Delayed production of arachidonic acid contributes to the delay of proteinase-activated receptor-1 (PAR1)-triggered prostaglandin E2 release in rat gastric epithelial RGM1 cells

Abstract

Proteinase‐activated receptor‐1 (PAR1), upon activation, exerts prostanoid‐dependent gastroprotection, and increases prostaglandin E~2~ (PGE~2~) release through cyclooxygenase‐2 (COX‐2) upregulation in rat gastric mucosal epithelial RGM1 cells. However, there is a big time lag between the PAR1‐triggered PGE~2~ release and COX‐2 upregulation in RGM1 cells; that is, the former event takes 18 h to occur, while the latter rapidly develops and reaches a plateau in 6 h. The present study thus aimed at clarifying mechanisms for the delay of PGE~2~ release after PAR1 activation in RGM1 cells. Although a PAR1‐activating peptide, TFLLR‐NH~2~, alone caused PGE~2~ release at 18 h, but not 6 h, TFLLR‐NH~2~ in combination with arachidonic acid dramatically enhanced PGE~2~ release even for 1–6 h. TFLLR‐NH~2~ plus linoleic acid caused a similar rapid response.
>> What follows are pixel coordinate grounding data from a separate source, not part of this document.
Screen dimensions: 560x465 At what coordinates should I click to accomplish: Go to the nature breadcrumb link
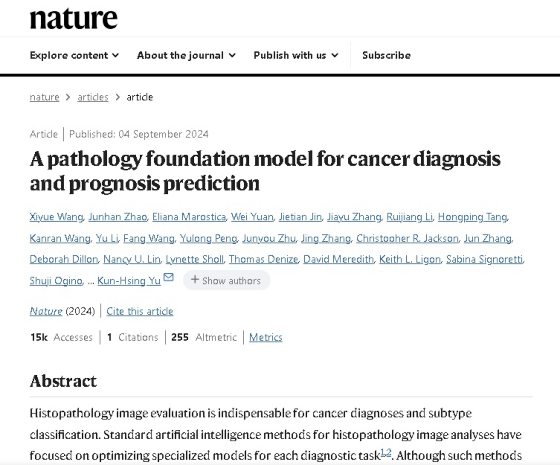click(44, 97)
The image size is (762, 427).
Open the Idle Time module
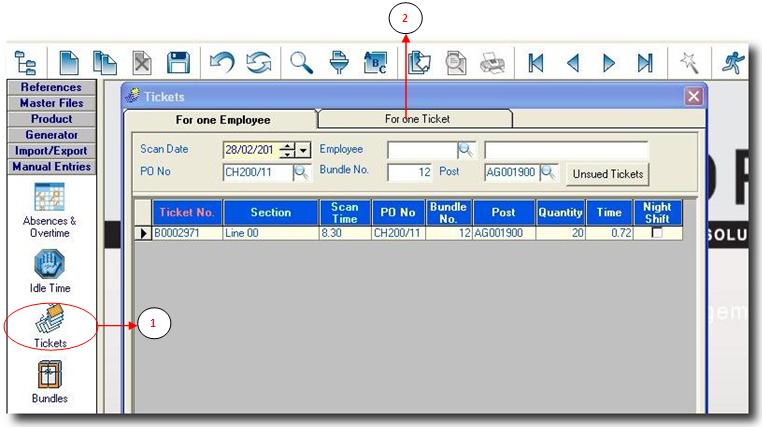pos(50,270)
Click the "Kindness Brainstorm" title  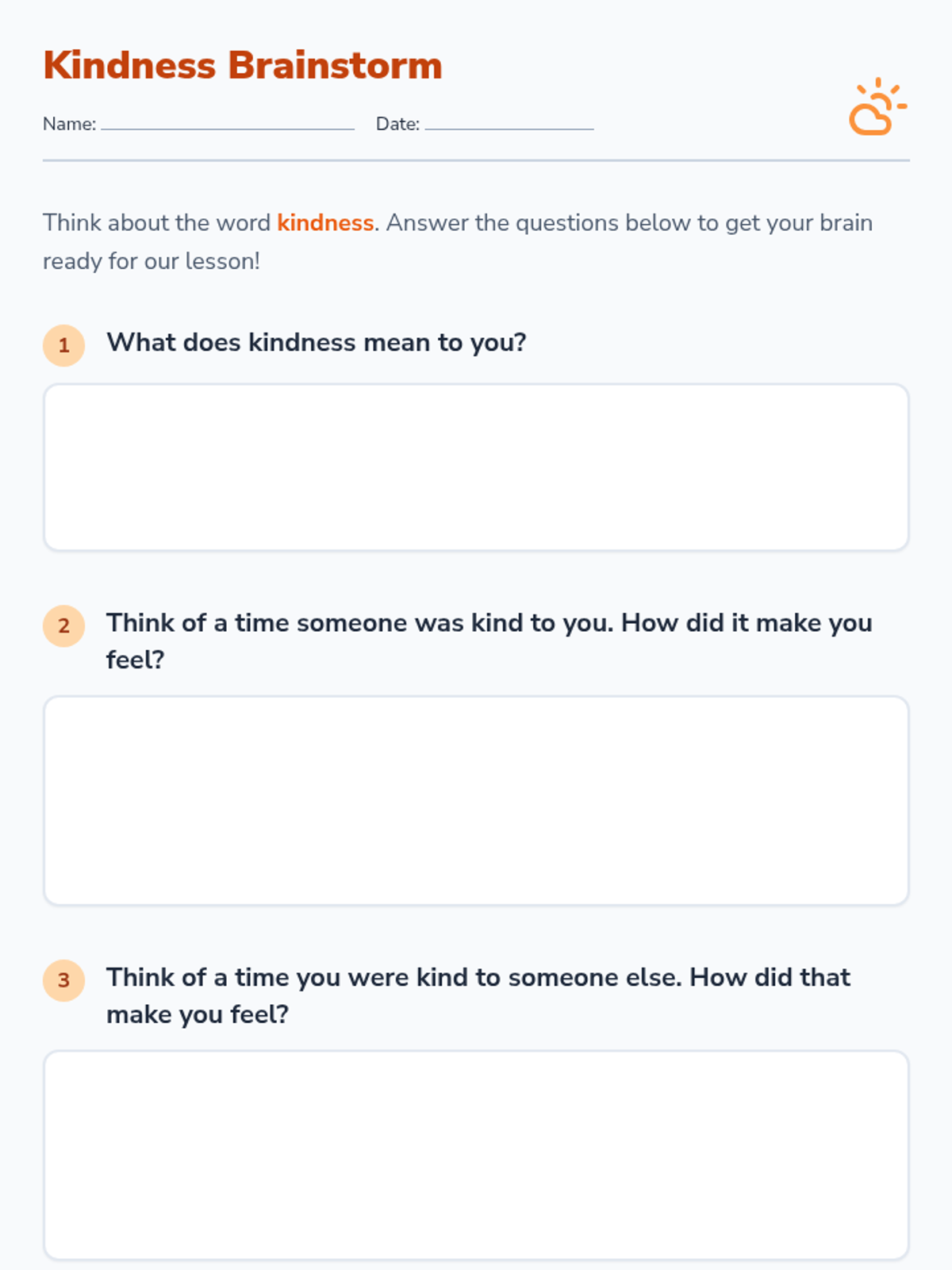243,66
CP‐24879, a Δ^5^/Δ^6^‐desaturase inhibitor, abolished the PGE~2~ release induced by TFLLR‐NH~2~ plus linoleic acid, but not by TFLLR‐NH~2~ alone. The TFLLR‐NH~2~‐induced PGE~2~ release was not affected by inhibitors of cytosolic phospholipase A~2~ (cPLA~2~), Ca^2+^‐independent PLA~2~ (cPLA~2~) or secretory PLA~2~ (sPLA~2~), but was abolished by their mixture or a pan‐PLA~2~ inhibitor. Among PLA~2~ isozymes, mRNA of group IIA sPLA~2~ (sPLA~2~‐IIA) was upregulated following PAR1 stimulation for 6–18 h, whereas protein levels of PGE synthases were unchanged. These data suggest that the delay of PGE~2~ release after COX‐2 upregulation triggered by PAR1 is due to the poor supply of free arachidonic acid at the early stage in RGM1 cells, and that plural isozymes of PLA~2~ including sPLA~2~‐IIA may complementarily contribute to the liberation of free arachidonic acid. J. Cell. Biochem. 112: 909–915, 2011. © 2010 Wiley‐Liss, Inc.